_The problem_
Across the entries below, the lines containing "computer" should be counted and only their number returned.

[Stored items from a collection]
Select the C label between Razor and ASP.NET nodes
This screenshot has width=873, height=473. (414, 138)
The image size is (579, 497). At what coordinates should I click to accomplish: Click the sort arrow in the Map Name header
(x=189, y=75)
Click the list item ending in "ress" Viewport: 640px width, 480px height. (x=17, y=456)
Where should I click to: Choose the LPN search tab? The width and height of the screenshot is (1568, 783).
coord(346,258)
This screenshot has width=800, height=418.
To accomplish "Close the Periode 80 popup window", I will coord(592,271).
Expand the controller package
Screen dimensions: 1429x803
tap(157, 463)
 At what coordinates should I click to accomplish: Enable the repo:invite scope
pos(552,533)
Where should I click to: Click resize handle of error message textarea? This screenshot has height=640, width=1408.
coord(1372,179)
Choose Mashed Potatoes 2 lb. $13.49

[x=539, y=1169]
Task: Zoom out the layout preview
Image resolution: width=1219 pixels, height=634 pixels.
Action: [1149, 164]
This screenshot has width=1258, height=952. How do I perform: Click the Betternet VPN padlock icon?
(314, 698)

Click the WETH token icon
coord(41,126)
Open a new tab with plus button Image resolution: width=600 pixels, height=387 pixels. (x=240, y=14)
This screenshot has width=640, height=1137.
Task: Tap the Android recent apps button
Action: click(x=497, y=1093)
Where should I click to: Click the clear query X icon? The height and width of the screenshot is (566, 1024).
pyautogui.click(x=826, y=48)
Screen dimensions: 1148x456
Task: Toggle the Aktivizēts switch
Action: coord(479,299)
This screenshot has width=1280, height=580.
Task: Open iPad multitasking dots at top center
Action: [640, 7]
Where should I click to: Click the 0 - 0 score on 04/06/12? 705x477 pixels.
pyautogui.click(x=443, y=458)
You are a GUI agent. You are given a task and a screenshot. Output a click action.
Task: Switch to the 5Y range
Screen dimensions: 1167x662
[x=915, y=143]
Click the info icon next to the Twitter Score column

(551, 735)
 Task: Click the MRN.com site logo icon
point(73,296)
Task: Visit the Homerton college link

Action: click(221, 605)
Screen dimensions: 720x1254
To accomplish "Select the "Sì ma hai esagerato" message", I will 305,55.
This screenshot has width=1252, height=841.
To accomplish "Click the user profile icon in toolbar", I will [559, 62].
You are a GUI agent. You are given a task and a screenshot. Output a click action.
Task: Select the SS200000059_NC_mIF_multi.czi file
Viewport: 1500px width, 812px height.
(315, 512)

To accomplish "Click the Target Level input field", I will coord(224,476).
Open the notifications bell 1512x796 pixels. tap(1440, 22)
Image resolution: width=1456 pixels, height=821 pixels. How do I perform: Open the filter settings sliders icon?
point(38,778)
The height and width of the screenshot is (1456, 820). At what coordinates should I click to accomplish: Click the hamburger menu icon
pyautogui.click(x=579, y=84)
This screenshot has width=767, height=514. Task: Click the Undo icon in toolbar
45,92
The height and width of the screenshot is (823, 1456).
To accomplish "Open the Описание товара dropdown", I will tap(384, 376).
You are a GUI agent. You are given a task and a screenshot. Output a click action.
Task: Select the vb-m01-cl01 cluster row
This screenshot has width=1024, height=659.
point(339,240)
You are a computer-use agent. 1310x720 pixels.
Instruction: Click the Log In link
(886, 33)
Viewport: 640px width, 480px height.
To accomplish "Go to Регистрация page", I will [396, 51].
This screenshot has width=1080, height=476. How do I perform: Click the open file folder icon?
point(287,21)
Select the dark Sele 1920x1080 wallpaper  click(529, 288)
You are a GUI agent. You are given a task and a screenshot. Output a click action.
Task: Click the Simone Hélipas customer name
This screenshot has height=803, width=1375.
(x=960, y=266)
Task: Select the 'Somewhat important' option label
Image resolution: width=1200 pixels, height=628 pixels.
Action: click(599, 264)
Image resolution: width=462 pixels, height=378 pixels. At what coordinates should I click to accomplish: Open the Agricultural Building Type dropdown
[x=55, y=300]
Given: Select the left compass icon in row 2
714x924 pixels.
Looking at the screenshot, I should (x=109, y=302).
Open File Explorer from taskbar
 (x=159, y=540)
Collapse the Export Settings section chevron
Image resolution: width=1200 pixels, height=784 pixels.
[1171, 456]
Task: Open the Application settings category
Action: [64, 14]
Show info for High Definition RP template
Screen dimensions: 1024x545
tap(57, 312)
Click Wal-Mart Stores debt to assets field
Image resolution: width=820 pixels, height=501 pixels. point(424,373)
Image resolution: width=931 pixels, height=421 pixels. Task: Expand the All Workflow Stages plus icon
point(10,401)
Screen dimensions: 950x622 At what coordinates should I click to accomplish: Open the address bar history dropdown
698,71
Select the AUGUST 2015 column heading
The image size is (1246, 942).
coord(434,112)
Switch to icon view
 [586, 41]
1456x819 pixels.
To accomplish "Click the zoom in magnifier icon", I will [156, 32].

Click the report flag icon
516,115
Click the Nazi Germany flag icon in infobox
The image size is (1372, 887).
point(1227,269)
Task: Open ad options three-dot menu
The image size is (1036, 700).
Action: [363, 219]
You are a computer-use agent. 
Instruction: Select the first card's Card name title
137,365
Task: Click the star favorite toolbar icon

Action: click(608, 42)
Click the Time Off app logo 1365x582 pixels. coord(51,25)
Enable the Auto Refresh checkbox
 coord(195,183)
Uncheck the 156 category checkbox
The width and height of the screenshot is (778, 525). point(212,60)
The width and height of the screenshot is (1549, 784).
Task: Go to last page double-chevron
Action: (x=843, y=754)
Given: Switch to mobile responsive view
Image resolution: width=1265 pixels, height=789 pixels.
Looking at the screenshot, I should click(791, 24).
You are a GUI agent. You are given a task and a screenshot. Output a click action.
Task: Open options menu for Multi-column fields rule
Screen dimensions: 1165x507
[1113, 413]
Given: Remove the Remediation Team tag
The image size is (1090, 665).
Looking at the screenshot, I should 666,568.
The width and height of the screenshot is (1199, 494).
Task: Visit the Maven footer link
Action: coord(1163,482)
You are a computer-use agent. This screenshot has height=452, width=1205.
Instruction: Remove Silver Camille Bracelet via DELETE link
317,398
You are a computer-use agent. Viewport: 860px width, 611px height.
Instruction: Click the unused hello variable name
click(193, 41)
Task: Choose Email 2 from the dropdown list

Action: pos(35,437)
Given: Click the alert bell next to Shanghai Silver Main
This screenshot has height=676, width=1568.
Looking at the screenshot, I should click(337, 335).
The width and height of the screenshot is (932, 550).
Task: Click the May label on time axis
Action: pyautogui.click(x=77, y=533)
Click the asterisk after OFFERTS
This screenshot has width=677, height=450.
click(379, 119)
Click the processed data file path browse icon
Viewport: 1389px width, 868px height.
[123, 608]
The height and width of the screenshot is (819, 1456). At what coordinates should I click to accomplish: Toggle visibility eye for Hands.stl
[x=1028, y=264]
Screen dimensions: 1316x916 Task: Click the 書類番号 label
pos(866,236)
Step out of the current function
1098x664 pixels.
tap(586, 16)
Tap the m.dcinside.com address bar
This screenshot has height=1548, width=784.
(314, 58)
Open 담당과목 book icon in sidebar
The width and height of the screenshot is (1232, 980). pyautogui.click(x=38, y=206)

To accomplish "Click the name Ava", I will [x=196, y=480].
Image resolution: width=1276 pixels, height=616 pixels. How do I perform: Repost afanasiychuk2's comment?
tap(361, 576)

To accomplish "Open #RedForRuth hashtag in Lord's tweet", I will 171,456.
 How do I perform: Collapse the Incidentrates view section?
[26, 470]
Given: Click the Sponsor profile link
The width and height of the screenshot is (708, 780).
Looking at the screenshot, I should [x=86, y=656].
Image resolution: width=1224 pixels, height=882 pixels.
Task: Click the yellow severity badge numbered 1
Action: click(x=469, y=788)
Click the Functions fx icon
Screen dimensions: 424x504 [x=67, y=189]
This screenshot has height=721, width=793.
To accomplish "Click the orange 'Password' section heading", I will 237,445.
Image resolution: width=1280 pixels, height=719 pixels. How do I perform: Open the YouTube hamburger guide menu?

_Response to the exercise_
4